Marx gave an account of inflation in the first volume of Capital. Marx showed that if the total amount of gold is replaced by inconvertible paper money, and if the amount of that paper money then issued is in excess, prices go up accordingly:

If the quantity of paper money issued is, for instance, double what it ought to be, then in actual fact one pound has become the money name of about one-eighth of an ounce of gold instead of about one quarter of an ounce…

The values previously expressed by the price£1 will now be expressed by the price £2”.                                      (Capital, Vol.1, Allen & Unwin edition, p. 108).

A recent example of blaming workers for inflation was an article by the economist Sean O’Grady published in The Independent under the heading “Ministers fail to grasp basic economics” (4/10/21).

O’Grady stated that wage increases cause inflation and wages can only rise if productivity does.
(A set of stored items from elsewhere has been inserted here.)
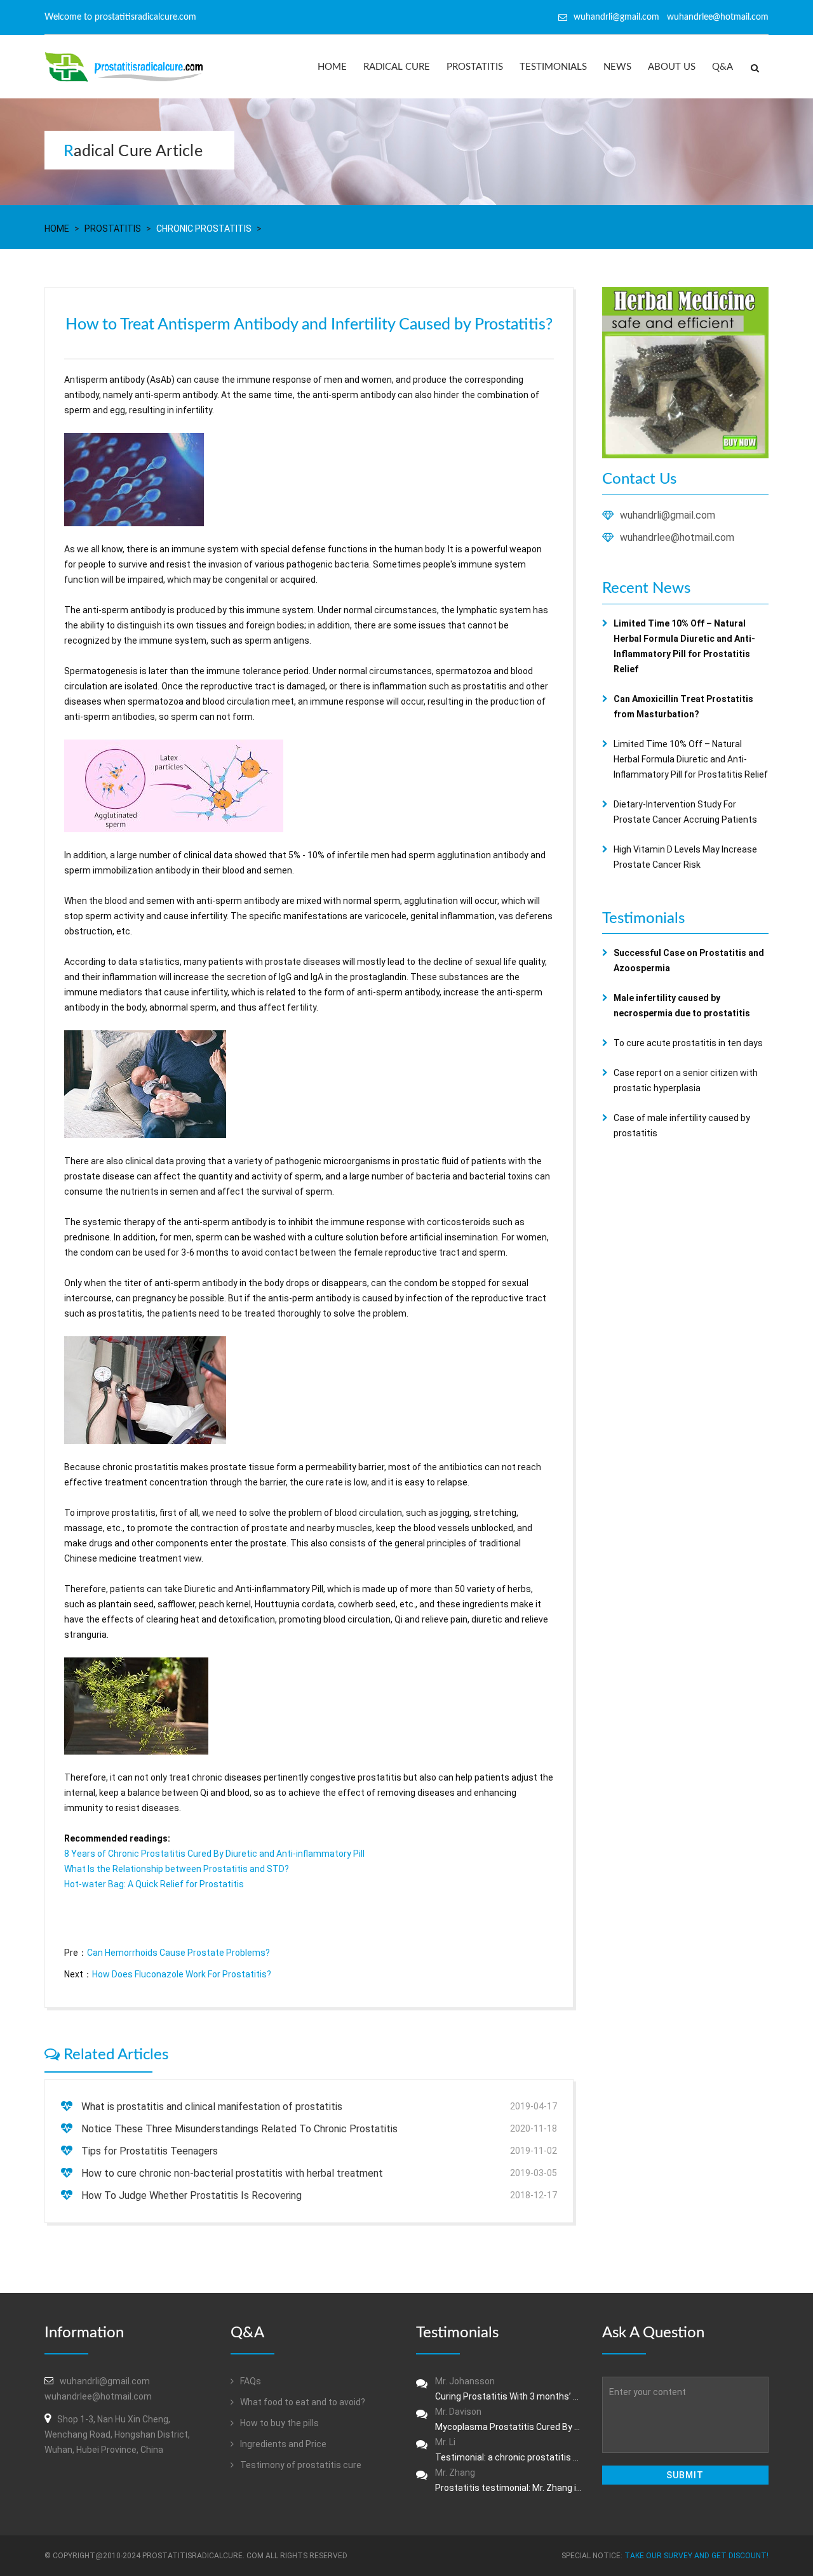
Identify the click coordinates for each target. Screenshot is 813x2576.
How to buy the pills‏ (278, 2423)
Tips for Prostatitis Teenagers (149, 2151)
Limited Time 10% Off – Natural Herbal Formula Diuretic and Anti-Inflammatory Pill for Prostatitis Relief (691, 759)
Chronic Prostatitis (204, 228)
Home (332, 67)
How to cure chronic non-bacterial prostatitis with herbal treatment (232, 2173)
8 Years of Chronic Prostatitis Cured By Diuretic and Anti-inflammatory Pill (214, 1854)
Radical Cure (396, 67)
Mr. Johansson (509, 2388)
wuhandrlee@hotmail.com (677, 537)
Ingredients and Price (282, 2444)
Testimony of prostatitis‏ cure (299, 2465)
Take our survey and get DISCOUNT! (696, 2555)
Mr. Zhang (509, 2480)
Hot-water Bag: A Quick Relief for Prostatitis (154, 1884)
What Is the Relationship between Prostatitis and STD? (176, 1869)
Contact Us (639, 479)
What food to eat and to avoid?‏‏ (301, 2402)
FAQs (249, 2381)
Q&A (722, 67)
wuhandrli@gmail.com (667, 515)
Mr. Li (509, 2449)
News (617, 67)
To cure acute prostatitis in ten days (688, 1043)
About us (671, 67)
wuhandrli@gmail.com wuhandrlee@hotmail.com (671, 17)
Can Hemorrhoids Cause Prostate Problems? (178, 1953)
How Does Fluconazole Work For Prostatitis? (181, 1974)
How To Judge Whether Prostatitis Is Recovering (191, 2195)
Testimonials (553, 67)
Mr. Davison (509, 2419)
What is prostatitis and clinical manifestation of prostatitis (211, 2107)
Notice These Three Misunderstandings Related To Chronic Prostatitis (239, 2129)
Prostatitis (475, 67)
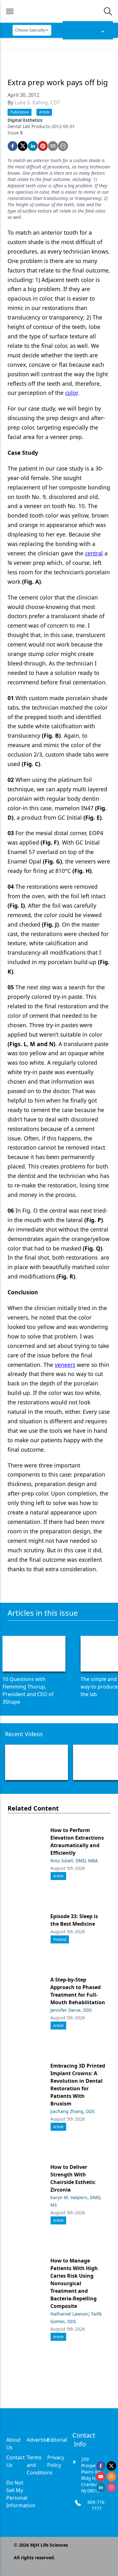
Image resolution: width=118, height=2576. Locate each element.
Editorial (57, 2439)
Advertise (38, 2439)
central (94, 553)
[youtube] (100, 2476)
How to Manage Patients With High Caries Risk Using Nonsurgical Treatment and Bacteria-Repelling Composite (74, 2283)
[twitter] (23, 146)
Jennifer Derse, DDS (71, 2010)
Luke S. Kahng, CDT (37, 102)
He tells workers to accept a lower standard of living and not to struggle for better wages. He preaches economic abstinence and political quiescence.
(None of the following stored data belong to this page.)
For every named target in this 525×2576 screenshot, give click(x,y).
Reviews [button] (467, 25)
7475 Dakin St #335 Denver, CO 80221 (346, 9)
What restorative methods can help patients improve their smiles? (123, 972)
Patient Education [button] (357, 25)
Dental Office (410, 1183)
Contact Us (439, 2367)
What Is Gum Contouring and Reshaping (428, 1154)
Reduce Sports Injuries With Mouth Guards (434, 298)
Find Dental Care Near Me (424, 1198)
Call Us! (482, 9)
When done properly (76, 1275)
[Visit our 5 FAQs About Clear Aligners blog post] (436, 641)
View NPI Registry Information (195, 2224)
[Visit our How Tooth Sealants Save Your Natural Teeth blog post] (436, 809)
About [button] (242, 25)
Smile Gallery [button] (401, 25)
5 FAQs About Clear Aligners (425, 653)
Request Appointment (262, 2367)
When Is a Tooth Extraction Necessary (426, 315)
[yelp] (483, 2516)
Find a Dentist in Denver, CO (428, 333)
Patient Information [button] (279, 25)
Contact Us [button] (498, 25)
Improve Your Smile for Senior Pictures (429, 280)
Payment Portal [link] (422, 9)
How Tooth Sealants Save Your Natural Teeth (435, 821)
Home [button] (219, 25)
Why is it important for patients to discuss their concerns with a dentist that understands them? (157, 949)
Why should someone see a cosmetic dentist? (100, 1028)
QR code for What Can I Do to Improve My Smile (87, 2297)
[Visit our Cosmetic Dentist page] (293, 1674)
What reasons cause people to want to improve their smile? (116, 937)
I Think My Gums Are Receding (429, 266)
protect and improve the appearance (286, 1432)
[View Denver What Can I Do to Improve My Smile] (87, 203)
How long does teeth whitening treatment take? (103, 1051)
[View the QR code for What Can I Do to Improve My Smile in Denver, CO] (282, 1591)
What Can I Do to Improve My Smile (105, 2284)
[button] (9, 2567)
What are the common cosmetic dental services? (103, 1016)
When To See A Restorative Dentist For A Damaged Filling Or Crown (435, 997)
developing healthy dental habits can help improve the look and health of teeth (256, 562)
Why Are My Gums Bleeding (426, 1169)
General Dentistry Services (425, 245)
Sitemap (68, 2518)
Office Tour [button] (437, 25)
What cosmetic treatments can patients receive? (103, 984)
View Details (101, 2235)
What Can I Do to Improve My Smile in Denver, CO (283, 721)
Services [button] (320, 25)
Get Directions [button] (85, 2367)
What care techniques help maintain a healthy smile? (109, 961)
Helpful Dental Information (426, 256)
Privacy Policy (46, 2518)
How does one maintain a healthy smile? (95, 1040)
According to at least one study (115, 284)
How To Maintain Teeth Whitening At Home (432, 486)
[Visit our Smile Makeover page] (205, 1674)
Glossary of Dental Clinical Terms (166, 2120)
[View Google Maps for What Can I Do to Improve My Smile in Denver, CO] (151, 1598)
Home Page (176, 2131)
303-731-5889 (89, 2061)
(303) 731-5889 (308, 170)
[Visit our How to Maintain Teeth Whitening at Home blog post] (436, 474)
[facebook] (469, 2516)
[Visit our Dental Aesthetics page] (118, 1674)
The analysis of inflation that Marx gave in his lecture to the General Council of the First International in June 1865, published after his death as a pamphlet, Value Price and Profit, completely demolished O’Grady’s argument.

In fact, inflation, in the strict meaning of the word, is caused by governments not workers or employers. As the Socialist Party of Great Britain pointed out:

Inflation is caused by governments going on year after year and putting into circulation hundreds of millions of pounds of additional paper money…Wherever and whenever currency has been issued in excess, the price level has risen; and wherever and whenever currency has been restricted, prices have stabilised or fallen” (Questions of the Day, ‘Inflation and Employment” p. 94).

Marx showed that increased wages do not push up the general price level of commodities but does lead to a generalised reduction in the rate of profit. Workers, then, should ignore economists like O’Grady and struggle for higher wages and better working conditions when trade circumstances allow.

Marx reminded workers:

By cowardly giving way in their everyday conflict with capital, they would certainly disqualify themselves for the initiating of any large movement

However, as Marx noted, workers are only dealing with effects and not causes. They are struggling in a system that is weighted in favour of the capitalist class. The capitalist class own and control the means of production and distribution, protected by the machinery of government, to the exclusion of the rest of society. He said that the working class should set out to “abolish the wages system”.

The wages system only exists as labour power is a commodity. When commodity production and exchange for profit is abolished in socialism and is replaced with the production of useful goods and services meeting human need, prices, including wages, will no longer be necessary.

Workers have no alternative but to democratically and politically organise for the abolition of capitalism and the establishment of socialism: the common ownership and democratic control of the means of production and distribution by all of society.